課題文:
· · ·

因果関係を示す理論に予測力は必要無い?

引き続きサックスのアセモグル=ロビンソンへの反論記事から、理論の予測力と実地への応用性について論じた部分を引用してみる。

Third, Acemoglu and Robinson simply shrug off the inability of their theory to predict economic growth. To my point that standing in 1980 their theory would not have helped to predict growth from 1980 to 2010, they write that “we much rather leave the predictive game to Sachs.” This is a remarkable reply, since it is a central tenet of science that causal theories should demonstrate their predictive power. Their theory’s lack of predictive power should concern them far more than it does, especially since other variables do have predictive power.

Fourth, they dismiss my call for a differential diagnosis of why an economy has failed. “Well, we are not doctors,” they reply. Yet a major purpose of development economics is to use economic evidence to help countries achieve economic progress and overcome economic failures. Reading Why Nations Fail, one is led to believe that the essential prescription is either: (1) to reform political institutions to make them inclusive; or (2) to do nothing, since political institutions are deeply rooted in the past. The second of these is clearly not right, and the first is not adequate. A deeper framework also draws our attention to public investments in education, disease control, infrastructure, and other opportunities to promote growth.


(拙訳)
第三にアセモグル=ロビンソンは、彼らの理論が経済成長を予測できないことをあっさりと無視している。1980年時点に立った場合、彼らの理論は1980年から2010年に掛けての成長予測に役立たなかった、という私の指摘に対し、彼らは「予測ゲームはサックスに任せておこう」と書いている。これは驚くべき回答である。というのは、因果関係を示す理論は予測力を示さねばならない、というのは科学の中心的な教義だからである。自分たちの理論が予測力を欠いていることを彼らはもっと懸念すべきである。他の変数が予測力を持っていることに鑑みると猶更のことである。


第四に、経済の失敗に関する鑑別診断を求める私の呼びかけを彼らは拒絶している。「まあ、我々は医者ではないので」というのが彼らの回答である。しかし開発経済学の主要な目的は、経済学の実証結果を用いて、各国が経済面で進歩を遂げ失敗を克服するのを手助けすることにある。「Why Nations Fail」を読むと、基本的に処方箋は下記のいずれかであるという思いに囚われてしまう:

  1. 政治制度を改革して包括的なものとする
  2. 政治制度は過去に深く根差しているので、何もしない

後者は明らかに正しくなく、前者は適切でない。もっときちんとした枠組みを用いれば、教育や疾病コントロールやインフラやその他の成長促進機会への公共投資にも注目すべきであることが分かる。

· · ·

データ抜粋:

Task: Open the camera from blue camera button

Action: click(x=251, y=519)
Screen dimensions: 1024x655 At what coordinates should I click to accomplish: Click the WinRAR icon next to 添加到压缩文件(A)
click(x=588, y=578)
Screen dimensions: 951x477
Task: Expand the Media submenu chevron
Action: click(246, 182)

· · ·

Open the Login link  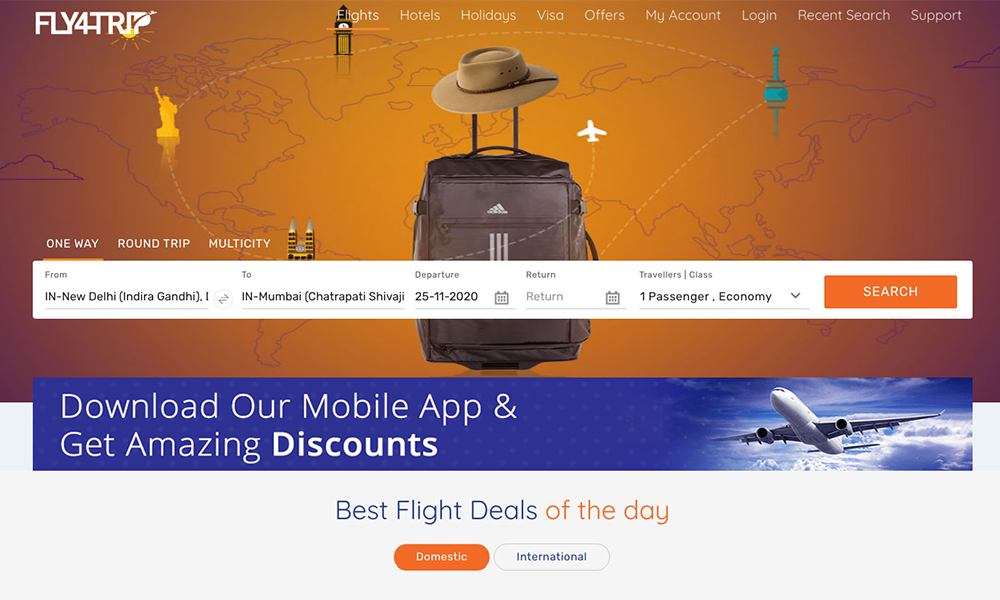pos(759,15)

· · ·

取り組む課題:
a. 課題文の「Fourth, they dismiss」から「to promote growth.」までを、末尾の語句も含めて一字一句違えずに書き写してください。
b. 課題文の日本語訳の部分で、注目すべき公共投資の対象として挙げられているものをすべて書き出してください。
c. 課題文によると、サックスはアセモグル=ロビンソンの「予測ゲームはサックスに任せておこう」という回答をなぜ驚くべきものとしているのですか。1〜3文で説明してください。

記述解答:
a.
Fourth, they dismiss my call for a differential diagnosis of why an economy has failed. “Well, we are not doctors,” they reply. Yet a major purpose of development economics is to use economic evidence to help countries achieve economic progress and overcome economic failures. Reading Why Nations Fail, one is led to believe that the essential prescription is either: (1) to reform political institutions to make them inclusive; or (2) to do nothing, since political institutions are deeply rooted in the past. The second of these is clearly not right, and the first is not adequate. A deeper framework also draws our attention to public investments in education, disease control, infrastructure, and other opportunities to promote growth.

b. 教育、疾病コントロール、インフラ、その他の成長促進機会

c. 因果関係を示す理論は予測力を示さねばならないというのが、科学の中心的な教義だからです。そのためサックスは、自分たちの理論が予測力を欠いていることを彼らはもっと懸念すべきだとしています。他の変数が予測力を持っていることを考えれば、なおさらだとも述べています。